Dang okay. So you think a 56 will be too floppy on the 25.5 scale? my friend is telling me to throw 13s on there but the .13 pack includes a 56 xD


----------



## BIG ND SWEATY (Feb 4, 2013)

yea much to floppy also lead work and bends arnt going to be fun on 13s


----------



## iRaiseTheDead (Feb 4, 2013)

Ahh dang :/ alright so I'm seeing a circle K pack that's 13-63 that seems pretty legit.
13 would be tight or loose?


----------



## 7stringDemon (Feb 4, 2013)

I personally wouldn't go any thinner than a .70 for G. Feel is one thing and super thick strings are a bit odd at first but the guitar does need to stay in tune. And a .65 in G will vibrate itself out of tune every time it is struck. Unless you pick super light of use very thin picks.
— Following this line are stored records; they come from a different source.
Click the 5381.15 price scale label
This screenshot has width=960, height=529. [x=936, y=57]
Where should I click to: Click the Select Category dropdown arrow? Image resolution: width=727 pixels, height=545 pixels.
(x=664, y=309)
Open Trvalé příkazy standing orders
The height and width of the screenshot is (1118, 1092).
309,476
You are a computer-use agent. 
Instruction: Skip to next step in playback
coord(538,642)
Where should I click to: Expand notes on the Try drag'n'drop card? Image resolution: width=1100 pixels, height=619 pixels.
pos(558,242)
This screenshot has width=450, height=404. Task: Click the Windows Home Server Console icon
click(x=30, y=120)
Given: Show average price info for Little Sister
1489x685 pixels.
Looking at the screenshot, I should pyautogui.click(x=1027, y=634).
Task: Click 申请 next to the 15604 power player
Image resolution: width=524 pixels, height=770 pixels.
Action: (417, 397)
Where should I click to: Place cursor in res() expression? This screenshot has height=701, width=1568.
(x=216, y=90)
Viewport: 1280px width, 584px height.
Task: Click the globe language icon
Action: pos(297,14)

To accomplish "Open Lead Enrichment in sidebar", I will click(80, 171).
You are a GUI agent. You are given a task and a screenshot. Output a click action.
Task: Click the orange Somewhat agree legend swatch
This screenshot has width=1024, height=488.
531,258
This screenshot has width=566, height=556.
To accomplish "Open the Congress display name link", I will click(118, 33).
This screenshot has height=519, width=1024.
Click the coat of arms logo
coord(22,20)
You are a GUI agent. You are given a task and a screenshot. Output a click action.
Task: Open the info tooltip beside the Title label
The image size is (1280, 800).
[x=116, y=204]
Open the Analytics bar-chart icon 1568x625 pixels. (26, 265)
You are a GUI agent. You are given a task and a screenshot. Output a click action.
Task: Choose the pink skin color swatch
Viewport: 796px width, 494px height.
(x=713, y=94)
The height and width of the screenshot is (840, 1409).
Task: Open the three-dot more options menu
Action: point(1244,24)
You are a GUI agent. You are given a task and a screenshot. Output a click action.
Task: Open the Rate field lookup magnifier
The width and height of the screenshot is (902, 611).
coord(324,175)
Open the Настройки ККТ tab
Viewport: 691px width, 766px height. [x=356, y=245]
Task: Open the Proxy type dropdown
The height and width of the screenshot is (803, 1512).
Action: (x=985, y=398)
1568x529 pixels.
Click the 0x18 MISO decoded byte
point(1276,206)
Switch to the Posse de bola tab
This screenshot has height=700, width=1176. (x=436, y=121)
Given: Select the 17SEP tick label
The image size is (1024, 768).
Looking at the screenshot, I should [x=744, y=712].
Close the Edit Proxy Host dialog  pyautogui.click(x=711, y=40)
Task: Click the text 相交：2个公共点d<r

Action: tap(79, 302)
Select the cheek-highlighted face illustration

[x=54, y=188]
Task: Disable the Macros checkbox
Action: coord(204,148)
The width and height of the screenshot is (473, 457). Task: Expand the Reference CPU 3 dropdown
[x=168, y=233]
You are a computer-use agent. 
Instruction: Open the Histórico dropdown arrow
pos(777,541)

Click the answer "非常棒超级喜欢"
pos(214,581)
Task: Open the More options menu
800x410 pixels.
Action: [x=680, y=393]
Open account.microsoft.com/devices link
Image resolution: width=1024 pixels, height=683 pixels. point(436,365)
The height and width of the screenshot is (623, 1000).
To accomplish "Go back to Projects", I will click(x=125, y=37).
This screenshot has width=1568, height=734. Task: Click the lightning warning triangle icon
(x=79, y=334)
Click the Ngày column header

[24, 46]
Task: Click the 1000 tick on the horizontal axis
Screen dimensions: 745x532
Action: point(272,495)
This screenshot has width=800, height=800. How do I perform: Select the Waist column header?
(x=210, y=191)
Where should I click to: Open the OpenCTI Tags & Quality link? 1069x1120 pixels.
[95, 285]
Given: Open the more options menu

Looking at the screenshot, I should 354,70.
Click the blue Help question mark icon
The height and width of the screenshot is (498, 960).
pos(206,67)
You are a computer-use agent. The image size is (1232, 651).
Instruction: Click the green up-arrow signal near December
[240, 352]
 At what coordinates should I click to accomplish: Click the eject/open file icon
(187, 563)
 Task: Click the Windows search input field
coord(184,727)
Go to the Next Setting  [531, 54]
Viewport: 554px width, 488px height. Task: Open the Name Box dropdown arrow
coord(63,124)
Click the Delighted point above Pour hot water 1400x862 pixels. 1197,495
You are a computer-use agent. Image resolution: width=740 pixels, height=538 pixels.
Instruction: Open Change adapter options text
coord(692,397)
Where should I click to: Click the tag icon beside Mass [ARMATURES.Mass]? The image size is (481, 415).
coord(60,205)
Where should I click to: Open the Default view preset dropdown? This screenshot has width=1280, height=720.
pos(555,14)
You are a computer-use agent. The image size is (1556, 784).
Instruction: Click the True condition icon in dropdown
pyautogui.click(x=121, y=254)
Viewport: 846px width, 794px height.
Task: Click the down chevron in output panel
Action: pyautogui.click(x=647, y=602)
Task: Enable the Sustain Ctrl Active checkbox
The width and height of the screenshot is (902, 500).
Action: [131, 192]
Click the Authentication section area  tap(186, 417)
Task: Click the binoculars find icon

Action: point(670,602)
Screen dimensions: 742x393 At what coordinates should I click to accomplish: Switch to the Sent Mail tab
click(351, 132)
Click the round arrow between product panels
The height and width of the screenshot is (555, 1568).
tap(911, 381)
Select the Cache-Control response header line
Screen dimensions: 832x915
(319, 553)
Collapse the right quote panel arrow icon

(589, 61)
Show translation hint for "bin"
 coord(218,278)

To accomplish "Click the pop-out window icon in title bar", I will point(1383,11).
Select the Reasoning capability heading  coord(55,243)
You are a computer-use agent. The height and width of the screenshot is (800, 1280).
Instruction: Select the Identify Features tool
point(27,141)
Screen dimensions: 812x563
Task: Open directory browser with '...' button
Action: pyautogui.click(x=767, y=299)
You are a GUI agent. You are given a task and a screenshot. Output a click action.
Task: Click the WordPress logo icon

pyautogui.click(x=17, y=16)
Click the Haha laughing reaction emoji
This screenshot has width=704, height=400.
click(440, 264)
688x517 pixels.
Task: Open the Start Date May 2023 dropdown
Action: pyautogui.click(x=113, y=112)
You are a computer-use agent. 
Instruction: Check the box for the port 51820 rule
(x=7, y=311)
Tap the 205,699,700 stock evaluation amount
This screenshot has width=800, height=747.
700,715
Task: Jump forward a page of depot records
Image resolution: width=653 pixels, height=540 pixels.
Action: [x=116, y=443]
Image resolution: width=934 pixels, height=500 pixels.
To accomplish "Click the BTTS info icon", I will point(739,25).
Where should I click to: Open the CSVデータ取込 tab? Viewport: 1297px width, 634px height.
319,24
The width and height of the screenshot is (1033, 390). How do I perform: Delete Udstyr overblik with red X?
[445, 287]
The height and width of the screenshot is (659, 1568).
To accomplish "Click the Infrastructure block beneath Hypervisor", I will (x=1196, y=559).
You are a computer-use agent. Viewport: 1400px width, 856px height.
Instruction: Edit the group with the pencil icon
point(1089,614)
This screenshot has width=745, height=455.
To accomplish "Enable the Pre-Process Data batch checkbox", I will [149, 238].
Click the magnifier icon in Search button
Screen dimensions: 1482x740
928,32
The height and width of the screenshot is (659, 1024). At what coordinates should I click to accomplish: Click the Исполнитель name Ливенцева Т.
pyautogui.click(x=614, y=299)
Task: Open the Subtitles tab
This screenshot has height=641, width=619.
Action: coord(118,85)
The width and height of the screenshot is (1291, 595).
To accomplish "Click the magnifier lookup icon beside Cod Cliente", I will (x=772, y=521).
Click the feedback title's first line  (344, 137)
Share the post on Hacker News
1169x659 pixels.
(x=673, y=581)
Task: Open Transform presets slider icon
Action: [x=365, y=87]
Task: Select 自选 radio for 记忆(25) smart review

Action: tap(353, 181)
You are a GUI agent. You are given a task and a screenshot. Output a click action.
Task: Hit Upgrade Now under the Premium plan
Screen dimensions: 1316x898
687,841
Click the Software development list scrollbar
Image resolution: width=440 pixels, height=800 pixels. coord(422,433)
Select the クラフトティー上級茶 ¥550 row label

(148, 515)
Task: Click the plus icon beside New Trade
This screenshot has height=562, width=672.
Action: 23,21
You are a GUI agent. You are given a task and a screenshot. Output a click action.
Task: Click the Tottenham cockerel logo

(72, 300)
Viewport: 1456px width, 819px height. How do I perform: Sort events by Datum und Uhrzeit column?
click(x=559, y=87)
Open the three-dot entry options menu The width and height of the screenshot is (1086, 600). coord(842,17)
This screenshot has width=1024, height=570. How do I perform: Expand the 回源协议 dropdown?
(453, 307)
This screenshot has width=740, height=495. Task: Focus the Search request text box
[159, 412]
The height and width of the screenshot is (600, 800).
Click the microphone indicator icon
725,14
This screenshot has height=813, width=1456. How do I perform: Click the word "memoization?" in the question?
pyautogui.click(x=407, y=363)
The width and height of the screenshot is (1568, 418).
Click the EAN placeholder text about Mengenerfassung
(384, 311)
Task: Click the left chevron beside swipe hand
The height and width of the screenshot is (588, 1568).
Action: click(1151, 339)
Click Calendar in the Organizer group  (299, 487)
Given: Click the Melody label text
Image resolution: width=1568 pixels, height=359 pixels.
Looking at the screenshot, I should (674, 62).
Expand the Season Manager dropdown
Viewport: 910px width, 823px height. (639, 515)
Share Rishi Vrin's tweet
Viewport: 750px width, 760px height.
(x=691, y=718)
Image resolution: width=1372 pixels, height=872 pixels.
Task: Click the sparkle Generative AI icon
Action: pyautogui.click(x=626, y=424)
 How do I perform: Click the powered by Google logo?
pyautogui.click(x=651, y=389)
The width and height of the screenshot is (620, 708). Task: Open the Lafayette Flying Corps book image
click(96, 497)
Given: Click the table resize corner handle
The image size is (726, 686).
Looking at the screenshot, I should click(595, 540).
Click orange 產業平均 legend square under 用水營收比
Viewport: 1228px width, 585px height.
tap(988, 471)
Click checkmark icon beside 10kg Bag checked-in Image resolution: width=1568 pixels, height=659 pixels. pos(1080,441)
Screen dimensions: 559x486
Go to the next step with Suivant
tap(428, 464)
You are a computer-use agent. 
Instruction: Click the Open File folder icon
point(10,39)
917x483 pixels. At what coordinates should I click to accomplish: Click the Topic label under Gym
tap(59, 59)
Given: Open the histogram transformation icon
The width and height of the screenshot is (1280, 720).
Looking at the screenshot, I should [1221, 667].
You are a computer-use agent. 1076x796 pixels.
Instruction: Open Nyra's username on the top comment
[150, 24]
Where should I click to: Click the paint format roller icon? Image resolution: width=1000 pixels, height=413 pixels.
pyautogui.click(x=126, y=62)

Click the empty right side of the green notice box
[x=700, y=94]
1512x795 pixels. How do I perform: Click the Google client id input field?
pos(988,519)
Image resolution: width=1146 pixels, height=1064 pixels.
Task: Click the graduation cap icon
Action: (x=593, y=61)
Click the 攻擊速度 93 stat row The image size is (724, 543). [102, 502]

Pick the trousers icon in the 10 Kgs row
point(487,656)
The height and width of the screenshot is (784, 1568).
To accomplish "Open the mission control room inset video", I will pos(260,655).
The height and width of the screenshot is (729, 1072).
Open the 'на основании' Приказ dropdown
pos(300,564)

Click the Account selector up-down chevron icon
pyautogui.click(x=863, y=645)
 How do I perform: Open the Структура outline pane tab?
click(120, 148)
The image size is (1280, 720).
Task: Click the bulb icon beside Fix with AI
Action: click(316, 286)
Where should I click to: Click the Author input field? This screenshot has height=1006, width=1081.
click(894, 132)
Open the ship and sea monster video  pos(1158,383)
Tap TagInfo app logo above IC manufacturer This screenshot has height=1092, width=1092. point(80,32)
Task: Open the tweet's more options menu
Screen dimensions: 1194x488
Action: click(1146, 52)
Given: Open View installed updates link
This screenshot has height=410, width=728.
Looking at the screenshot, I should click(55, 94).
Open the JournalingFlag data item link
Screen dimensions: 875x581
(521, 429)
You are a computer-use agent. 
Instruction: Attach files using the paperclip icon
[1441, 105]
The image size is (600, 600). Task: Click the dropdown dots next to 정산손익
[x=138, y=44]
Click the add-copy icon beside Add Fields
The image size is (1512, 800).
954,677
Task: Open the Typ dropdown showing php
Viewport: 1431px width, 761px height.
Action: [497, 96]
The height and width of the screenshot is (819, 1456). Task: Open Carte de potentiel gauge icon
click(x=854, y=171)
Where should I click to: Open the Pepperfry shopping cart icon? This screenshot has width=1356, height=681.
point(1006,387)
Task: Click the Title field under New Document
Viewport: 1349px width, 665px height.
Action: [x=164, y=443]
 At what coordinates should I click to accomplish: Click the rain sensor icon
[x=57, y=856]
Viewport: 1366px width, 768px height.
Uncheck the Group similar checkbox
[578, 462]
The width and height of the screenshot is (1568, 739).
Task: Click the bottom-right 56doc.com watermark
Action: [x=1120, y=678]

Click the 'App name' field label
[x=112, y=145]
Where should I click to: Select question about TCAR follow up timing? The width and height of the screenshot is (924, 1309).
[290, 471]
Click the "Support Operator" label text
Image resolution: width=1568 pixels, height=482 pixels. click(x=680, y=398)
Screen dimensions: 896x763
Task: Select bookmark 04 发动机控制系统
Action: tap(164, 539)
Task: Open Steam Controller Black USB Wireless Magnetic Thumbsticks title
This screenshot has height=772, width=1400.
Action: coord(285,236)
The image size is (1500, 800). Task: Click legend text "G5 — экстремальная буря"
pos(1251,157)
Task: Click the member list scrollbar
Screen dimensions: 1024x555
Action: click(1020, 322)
In fact, a .65 is what I use for Bb and A if I feel like going a bit light on the tension.


----------



## Narrillnezzurh (Feb 4, 2013)

I've been using a .057 in Bb/A on my 25" for a while now. Seems just about perfect to me.


----------



## BIG ND SWEATY (Feb 4, 2013)

iRaiseTheDead said:


> Ahh dang :/ alright so I'm seeing a circle K pack that's 13-63 that seems pretty legit.
> 13 would be tight or loose?



actually looking at it now i think you'll be good with the .013:yesway but you sould go with the .065 for the low G



7stringDemon said:


> I personally wouldn't go any thinner than a .70 for G. Feel is one thing and super thick strings are a bit odd at first but the guitar does need to stay in tune. And a .65 in G will vibrate itself out of tune every time it is struck. Unless you pick super light of use very thin picks.
> 
> In fact, a .65 is what I use for Bb and A if I feel like going a bit light on the tension.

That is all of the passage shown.